Nova Scotia College of Art and Design
Soon after the Cremation Project, Baldessari was asked by the Nova Scotia College of Art and Design to exhibit his work there. Instead of sending art, Baldessari sent instructions to the school in the form of a letter for the initial iteration of I Will Not Make Any More Boring Art, a work based on a sentence Baldessari had written to himself in a notebook he then kept. The letter reads in part,
…I have no idea what your gallery looks like of course, and I know that you do not have much money for shows so that conditions my ideas of course….I’ve got a punishment piece. It will require a surrogate or surrogates since I cannot be there to… impose punishment. But that’s ok, since the theory is that punishment should be instructive for others. And there is a precedent for it, Christ being punished for our sins, and many others. So some student scapegoats are necessary. If you can’t induce anybody to be sacrificial and take my sins upon their shoulders, then use whatever funds there are, fifty dollars, to pay someone as a mercenary.
The piece is this, from floor to ceiling should be written by one or more people, one sentence under another, the following statement: I will not make any more bad art.

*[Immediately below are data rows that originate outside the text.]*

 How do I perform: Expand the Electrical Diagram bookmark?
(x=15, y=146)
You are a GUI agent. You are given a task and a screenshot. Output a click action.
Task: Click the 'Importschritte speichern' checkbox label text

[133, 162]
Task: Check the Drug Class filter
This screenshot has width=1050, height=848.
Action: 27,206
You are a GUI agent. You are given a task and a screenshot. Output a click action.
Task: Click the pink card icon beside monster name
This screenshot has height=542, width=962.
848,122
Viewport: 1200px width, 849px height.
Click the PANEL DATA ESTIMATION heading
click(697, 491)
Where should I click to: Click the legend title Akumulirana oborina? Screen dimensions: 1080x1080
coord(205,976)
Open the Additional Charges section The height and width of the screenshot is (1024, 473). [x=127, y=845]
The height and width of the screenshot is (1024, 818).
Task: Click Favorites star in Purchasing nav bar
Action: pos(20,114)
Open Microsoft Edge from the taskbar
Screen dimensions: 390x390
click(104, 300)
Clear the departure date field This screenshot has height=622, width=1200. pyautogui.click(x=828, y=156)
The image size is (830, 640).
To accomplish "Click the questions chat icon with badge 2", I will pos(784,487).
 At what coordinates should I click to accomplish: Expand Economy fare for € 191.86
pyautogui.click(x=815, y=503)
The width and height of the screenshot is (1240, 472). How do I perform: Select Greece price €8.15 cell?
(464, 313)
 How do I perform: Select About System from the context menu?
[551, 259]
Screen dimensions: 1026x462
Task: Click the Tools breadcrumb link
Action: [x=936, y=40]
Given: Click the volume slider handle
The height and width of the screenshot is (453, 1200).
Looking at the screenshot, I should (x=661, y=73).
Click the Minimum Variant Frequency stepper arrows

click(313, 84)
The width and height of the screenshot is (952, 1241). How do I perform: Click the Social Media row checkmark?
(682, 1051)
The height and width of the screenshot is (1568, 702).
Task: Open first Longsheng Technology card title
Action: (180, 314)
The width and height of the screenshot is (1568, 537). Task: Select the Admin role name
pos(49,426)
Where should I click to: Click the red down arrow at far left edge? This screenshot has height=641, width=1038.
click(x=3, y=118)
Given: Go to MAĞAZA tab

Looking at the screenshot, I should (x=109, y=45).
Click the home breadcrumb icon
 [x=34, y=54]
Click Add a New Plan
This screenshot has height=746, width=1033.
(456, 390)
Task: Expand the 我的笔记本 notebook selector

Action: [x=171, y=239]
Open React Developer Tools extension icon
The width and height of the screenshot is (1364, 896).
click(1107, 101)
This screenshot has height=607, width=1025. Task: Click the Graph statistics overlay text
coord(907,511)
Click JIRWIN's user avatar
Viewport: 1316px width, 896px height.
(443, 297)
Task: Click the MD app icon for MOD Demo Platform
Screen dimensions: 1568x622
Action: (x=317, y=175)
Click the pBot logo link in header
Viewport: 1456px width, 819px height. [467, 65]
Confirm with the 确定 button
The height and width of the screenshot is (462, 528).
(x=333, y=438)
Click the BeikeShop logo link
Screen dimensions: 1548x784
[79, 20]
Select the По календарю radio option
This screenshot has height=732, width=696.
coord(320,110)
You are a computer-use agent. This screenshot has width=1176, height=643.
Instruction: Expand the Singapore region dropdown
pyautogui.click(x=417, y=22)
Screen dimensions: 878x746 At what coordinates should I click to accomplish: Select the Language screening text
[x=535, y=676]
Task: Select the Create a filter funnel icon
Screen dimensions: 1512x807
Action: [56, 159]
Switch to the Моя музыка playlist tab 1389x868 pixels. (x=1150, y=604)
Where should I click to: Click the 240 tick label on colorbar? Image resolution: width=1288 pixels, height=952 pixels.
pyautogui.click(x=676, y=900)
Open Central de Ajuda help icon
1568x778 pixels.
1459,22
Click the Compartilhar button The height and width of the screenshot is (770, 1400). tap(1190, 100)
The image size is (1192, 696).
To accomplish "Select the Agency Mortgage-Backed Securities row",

At least one column of the sentence should be done floor to ceiling before the exhibit opens and the writing of the sentence should continue everyday, if possible, for the length of the exhibit. I would appreciate it if you could tell me how many times the sentence has been written after the exhibit closes. It should be hand written, clearly written with correct spelling….**
By the end of the exhibit the walls were covered with Baldessari’s statement of sacrificial punishment and he allowed the school to create a lithograph of the work for their fundraising based on his own handwriting.
Baldessari has called himself “purely a strategist” and in I Will Not Make Any More Boring Art he references the fundamental modernist tension between the word and image that Magritte had exposed in The Treachery of Images and the cool, spare, self-referential repetitions of the minimalists. John Baldessari has spent his career coaxing beauty and complexity from our prosaic visual culture.